Stockholders wishing to include proposals in the proxy materials in relation to our Annual Meeting of Stockholders to be held on or about June 12, 2013 must submit the same in writing, by mail, first-class postage pre-paid, to Celgene Corporation, 86 Morris Avenue, Summit, New Jersey 07901, Attention: Corporate Secretary, which must be received at our executive office on or before January 1, 2013. Such proposals must also meet the other requirements and procedures prescribed by Rule 14a-8 under the Exchange Act relating to stockholders’ proposals.

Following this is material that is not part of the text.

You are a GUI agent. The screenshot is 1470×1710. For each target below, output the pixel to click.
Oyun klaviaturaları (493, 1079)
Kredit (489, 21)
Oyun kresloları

Stockholders who intend to present a proposal at the 2013 Annual Meeting, without including such proposal in our proxy statement, must provide our Corporate Secretary with written notice of such proposal between the close of business on March 14, 2013 and the close of business on April 13, 2013; provided that in the event that less than 70 days’ notice or prior public disclosure of the date of the 2013 Annual Meeting is given or made to stockholders, notice by the stockholder (in order to be timely) must be so received not later than the close of business on the 10th day following the day on which such notice of the date of the 2013 Annual Meeting was mailed or such public disclosure of the date of the 2013 Annual Meeting was made, whichever first occurs. If the stockholder does not also comply with the requirements of Rule 14a-4 under the Exchange Act, we may exercise discretionary voting authority under proxies we solicit to vote in accordance with our best judgment on any such stockholder proposal or nomination.

DELIVERY OF DOCUMENTS TO STOCKHOLDERS SHARING AN ADDRESS

To the extent we deliver a paper copy of the proxy materials to stockholders, the SEC rules allow us to deliver a single copy of proxy materials to any household at which two or more stockholders reside, if we believe the stockholders are members of the same family.

We will promptly deliver, upon oral or written request, a separate copy of the proxy materials to any stockholder residing at the same address as another stockholder and currently receiving only one copy of the proxy materials who wishes to receive his or her own copy. Requests should be directed to our Corporate Secretary by phone at (908) 673-9000 or by mail to Celgene Corporation, 86 Morris Avenue, Summit, New Jersey 07901.

OTHER MATTERS

Upon written request addressed to our Corporate Secretary at 86 Morris Avenue, Summit, New Jersey 07901 from any person solicited herein, we will provide, at no cost, a copy of our fiscal 2011 Annual Report on Form 10-K filed with the SEC.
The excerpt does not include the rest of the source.